Reparaturcafé in Bad Salzig
Auch in unserer Region wird zunehmend repariert. Dinge, die sonst auf dem Schrott landen würden, können oft noch jahrelang genutzt werden. Im Bad Salziger Reparaturcafé, wird jeden ersten Samstag im Monat im Leseraum des Theodor-Hoffmann-Hauses mit Herzblut Kaputtes wieder flott gemacht. „Wir sind sechs bis sieben ehrenamtliche Helfer“, sagt der Leiter des Reparaturcafés, Matthias Koch. „Zu den Treffen kommen immer um die 40 Leute. Neben der Reparatur aller möglichen Geräte ist natürlich das Beisammensein und Miteinander ganz wichtig.“ Mit einer Portion handwerklichem Geschick kümmern sich die „Tüftler“ beispielsweise um Nähmaschinen, Hochdruckreiniger, Staubsauger, Uhren und Kaffeemaschinen. „Wir sind ständig auf der Suche nach Ersatzteilen“, sagt Koch. „Es ist einfach gigantisch, was sich hier bei uns seit November 2021 entwickelt hat.“
Handywerkstatt in Boppard
In der Bopparder Oberstraße 138 betreibt Mohammed Zein seit mittlerweile fünf Jahren eine Handywerkstatt. „Wir sind ein junges Unternehmen, das seit jetzt zehn Jahren auf dem Markt ist und neben Boppard auch Partnershops in Kastellaun und Simmern hat“ sagt Gründer und Geschäftsführer Zein. Zein und sein Team registrieren, dass die Nachfrage nach Handyreparaturen immer größer wird. „Man muss ältere und kaputte Handys nicht wegwerfen. In fast allen Fällen lohnt sich die Reparatur“, so Mohammed Zein. „Solange das Handy noch Updates macht, braucht man kein neues.“ Kommt man als Kunde mit Handy oder einem anderem Gerät in die Bopparder Oberstraße, checkt Zein zunächst, um welchen Defekt es sich handelt. Danach bietet er einen Festpreis an – böse Überraschungen gibt es später beim Bezahlen deshalb nicht. Egal ob Display, Stecker, Akku oder Lautsprecher: Zein und sein Team beseitigen alle Defekte professionell. Das Reparieren des Handys ist eine umweltfreundliche und vor allem kostengünstige Alternative zum Neukauf.

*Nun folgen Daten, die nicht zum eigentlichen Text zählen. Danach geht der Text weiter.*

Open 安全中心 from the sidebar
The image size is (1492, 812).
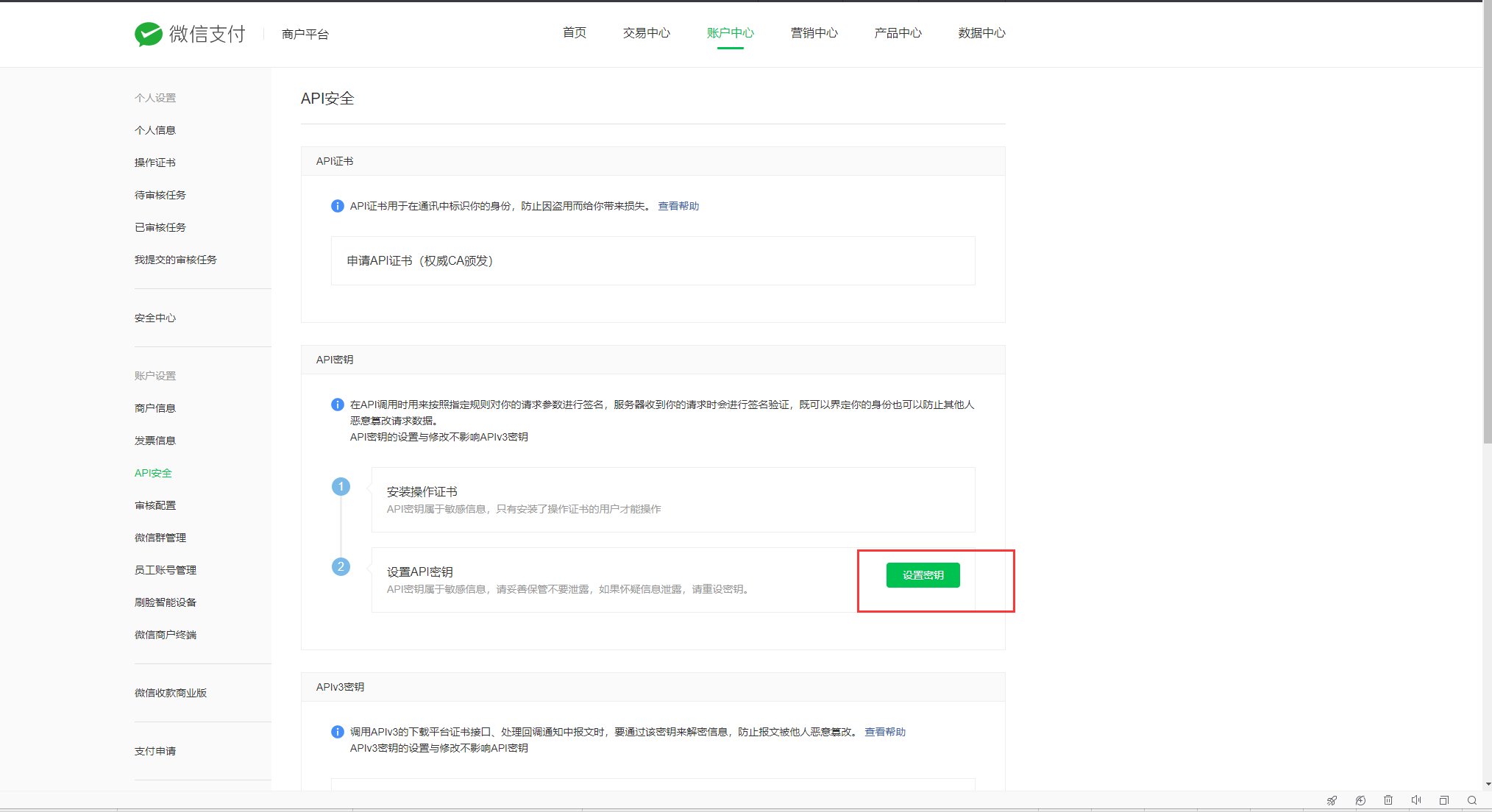pyautogui.click(x=155, y=318)
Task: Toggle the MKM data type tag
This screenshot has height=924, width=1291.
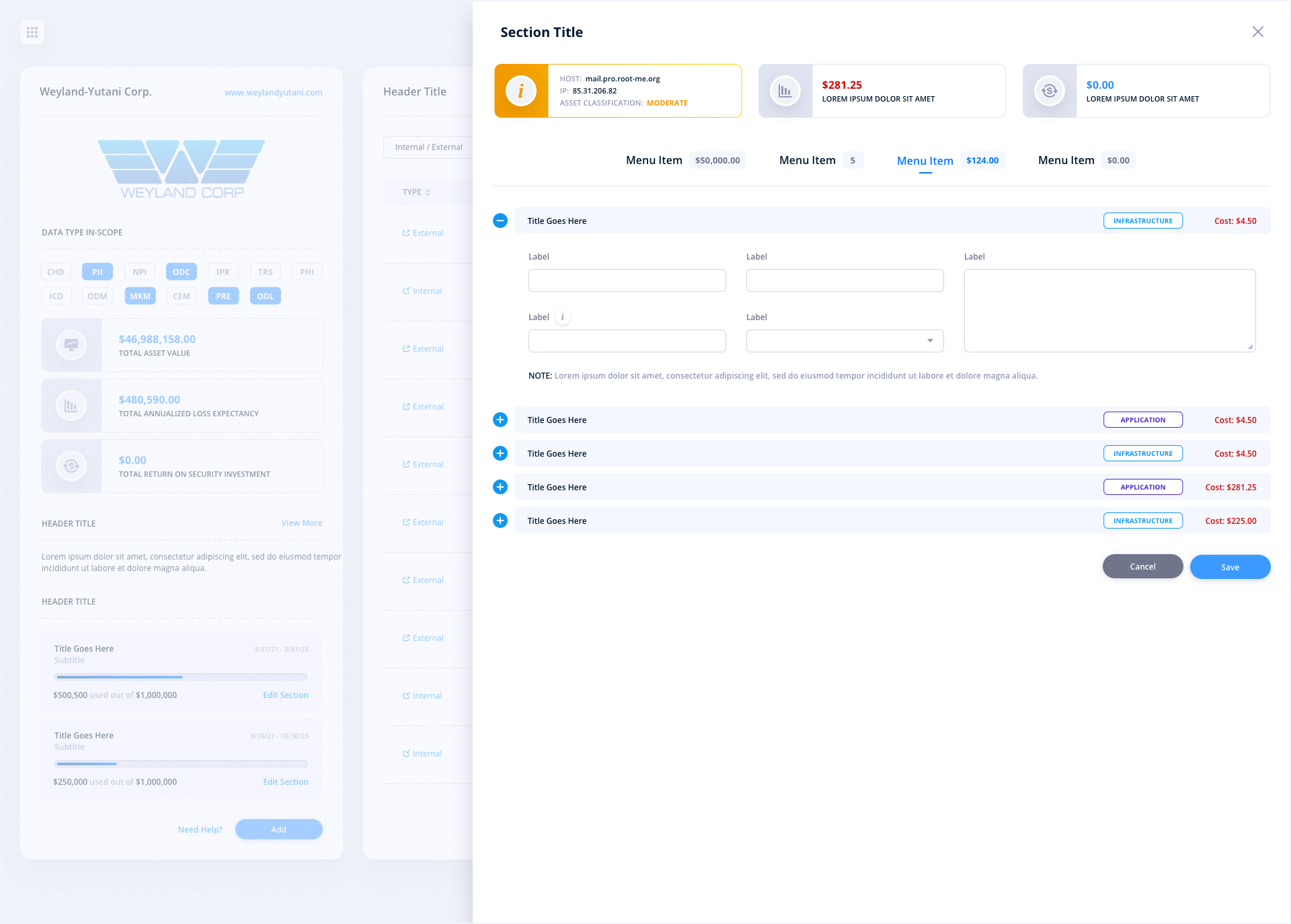Action: (x=140, y=296)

Fazit: Reparieren lohnt sich. Einer Studie zufolge würde eine EU-weite Lebensdauerverlängerung von Smartphones, Waschmaschinen, Staubsaugern und Laptops um nur ein Jahr bis zum Jahr 2030 2,1 Millionen Tonnen CO2 jährlich einsparen – so viel, wie zwei Millionen Autos jährlich verursachen. Alleine die Deutschen könnten durch eine deutlich längere Nutzungsdauer von Smartphones, Fernsehern, Notebooks und Waschmaschinen jährlich 3,67 Milliarden Euro einsparen – viel Geld in einer Zeit, in der die Inflation private Budgets drückt.